To ask you to help me recall a memory

185 replies

user1471451355 · 17/09/2016 04:04

Hi all! Posting here for traffic. Sorry my username isn't a bit more scintillating.
I'm from the States, but back in 2004 my parents and I spent some time in and around London. We stayed at the most lovely bed and breakfast, and I would dearly love to find it online and show pictures to my DH, but neither of my parents seem to be able to remember so much as the name of the area we were in. I was only about ten years old, but I have some of the happiest memories of that trip.

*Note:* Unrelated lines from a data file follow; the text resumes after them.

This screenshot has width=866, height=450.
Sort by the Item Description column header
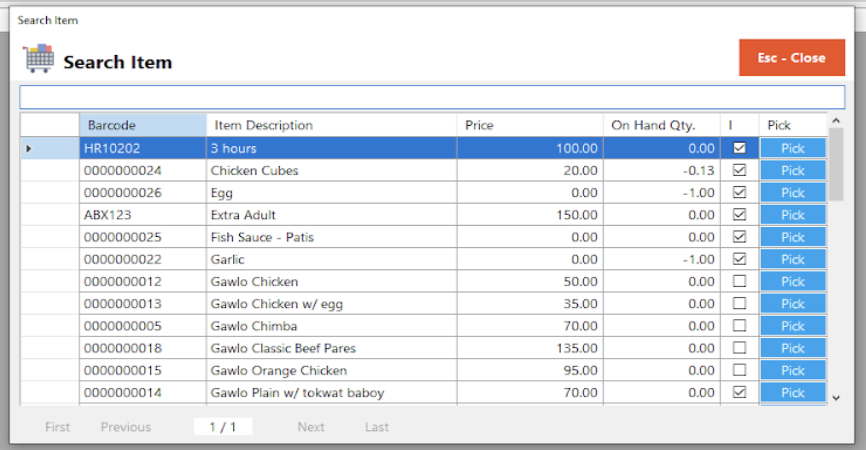click(x=331, y=125)
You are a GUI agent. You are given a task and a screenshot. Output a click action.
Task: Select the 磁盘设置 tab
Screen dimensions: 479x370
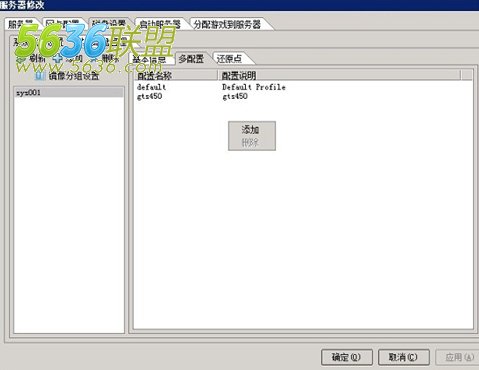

Here is what I do remember! It was a very large, very old house. At least it seemed very old to me as a child, though I do seem to remember hearing the owner talk about its history. I remember being very impressed by its size and grandeur! It was owned by a woman. I believe she had a husband and children as well but I never saw them. Her elderly mother lived there also. It seemed like it was quite a long drive from where we got off the ferry after crossing the Channel. It wasn't terribly far from London, but far enough that we only stayed there a few nights to recover from jet lag before proceeding to a hotel from which we went back and forth to London. I think it was probably quite a standard village; I remember stone houses, horseback riders, children in school uniforms, etc all of which were of course quite novel to me!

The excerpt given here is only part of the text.